Mon imagination créative a toujours été limitée, je préférais et de loin, mettre en page la structure d’un journal, à une époque où le typo était le maître d’œuvre de sa mise en forme tout en respectant l’esquisse validée du rédacteur en chef.
Depuis, les temps ont bien changé, dans les salles de rédaction, les journalistes, avec l’ordinateur, remplacent les typos, composent leurs articles, les mettent en page dans des structures pré-formatées, sans possibilité d’ajouter une petite touche personnelle. C’est bien la fin d’une longue histoire. Le terme « typographe » disparaîtra bientôt des dictionnaires.
Sur le marbre, la forme ou châssis, cadre d’acier rempli de caractères mobiles qui ont été alignés un par un dans des composteurs, puis justifiés sur une longueur déterminée, assemblés en paragraphes, enfin disposés en colonnes telles qu’elles apparaîtront sur le papier.
Avec l’évolution rapide des techniques, les caractères mobiles seront remplacés par des lignes-blocs fondues par les linotypes sur lesquelles les clavistes frappent leurs textes. On y trouve également titres, filets, clichés, photos, dessins, vignettes, couillards ou autres culs-de-lampe formant l’ensemble d’une page de journal. La forme pèse parfois plus d’une dizaine de kilos. Toute cette lourde quincaillerie mobile tient grâce à des coins en bois qui enserrent littéralement les caractères entre eux en prenant appui sur le cadre métallique.

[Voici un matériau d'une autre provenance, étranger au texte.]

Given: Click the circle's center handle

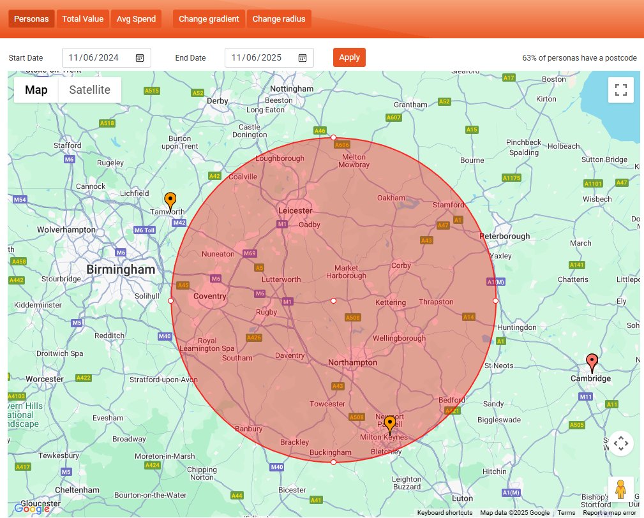Looking at the screenshot, I should (333, 300).
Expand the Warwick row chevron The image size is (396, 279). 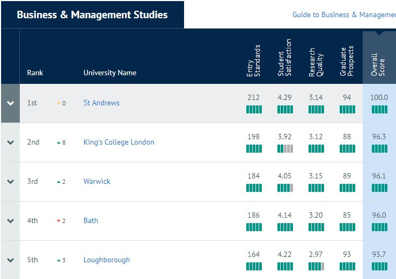coord(10,182)
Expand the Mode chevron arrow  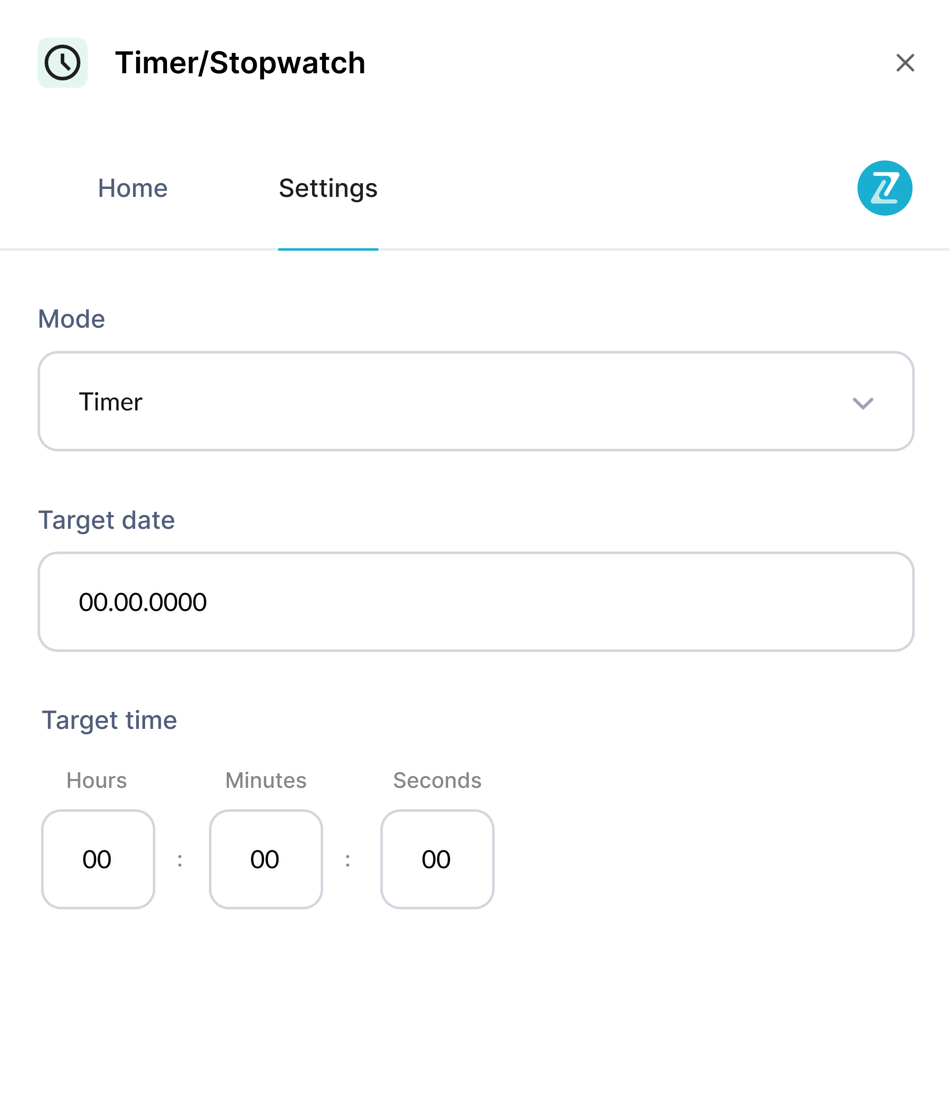coord(862,403)
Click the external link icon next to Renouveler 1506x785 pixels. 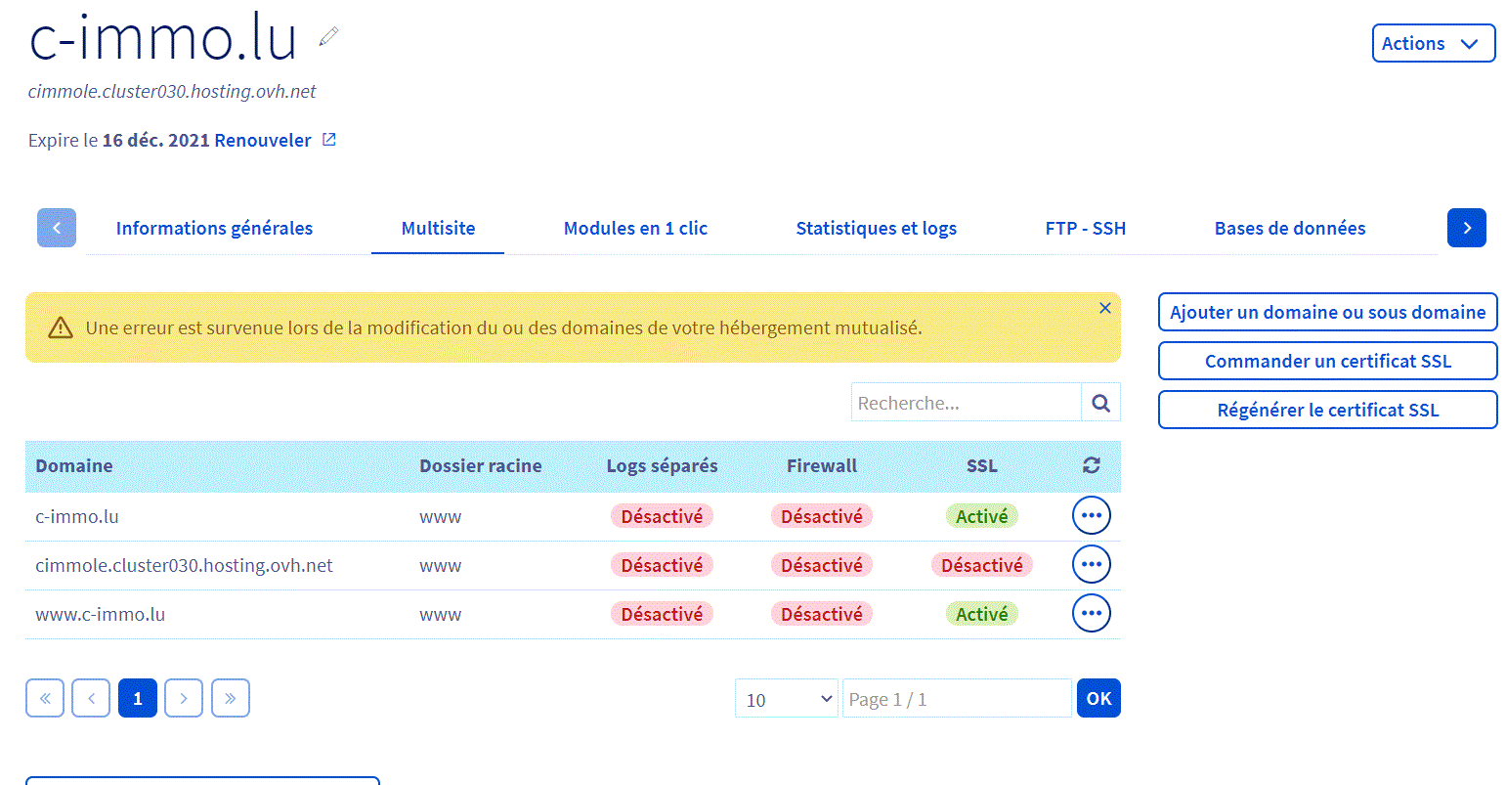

Il est arrivé parfois qu’un châssis mal serré laisse échapper ses lourdes entrailles de plomb… Quel impres-sionnant et beau spectacle alors ! C’était la mise en pâte, le tri et la distribution en casse.
Avant de l’installer sur les presses, il faut tirer une épreuve qui sera soumise aux correcteurs.
Cette épreuve sur laquelle sera signé le bon à tirer (BAT) parfois le bon à graver, s’appelle la morasse.
Plusieurs passages d’un rouleau encreur noircissent l’ensemble de la page sur laquelle on pose une feuille au format, préalablement humidifiée.
Un taquoir (rectangle de bois dur surmonté d’un morceau de cuir) dans une main, un marteau dans l’autre, on applique le taquoir sur un endroit et l’on donne de légers coups de marteau dessus. Répétition de l’opération sur toute la page de façon à ne rien oublier. On peut également se servir d’une brosse aux poils rigides et tapoter sur toute la surface du papier. Le taquoir était plus utilisé.
On retire tout doucement la feuille encore humide et alors apparaît notre page imprimée, avec des caractères tremblants, mal encrés ou encrassés là où le taquoir a trop insisté, des caractères doublés si le papier bouge, ou tout simplement pâles ou non encrés quand une portion de papier n’est pas assez humide.
Cette épreuve, pas belle, pas nette, avec ses manques et ses imperfections permet cependant d’avoir une vue d’ensemble de la mise en page et d’y relever tous les détails.
Image brouillée, unique mais parfaitement lisible.
Des morasses comme celle-ci il y en a eu des centaines, des milliers durant la guerre d’Algérie.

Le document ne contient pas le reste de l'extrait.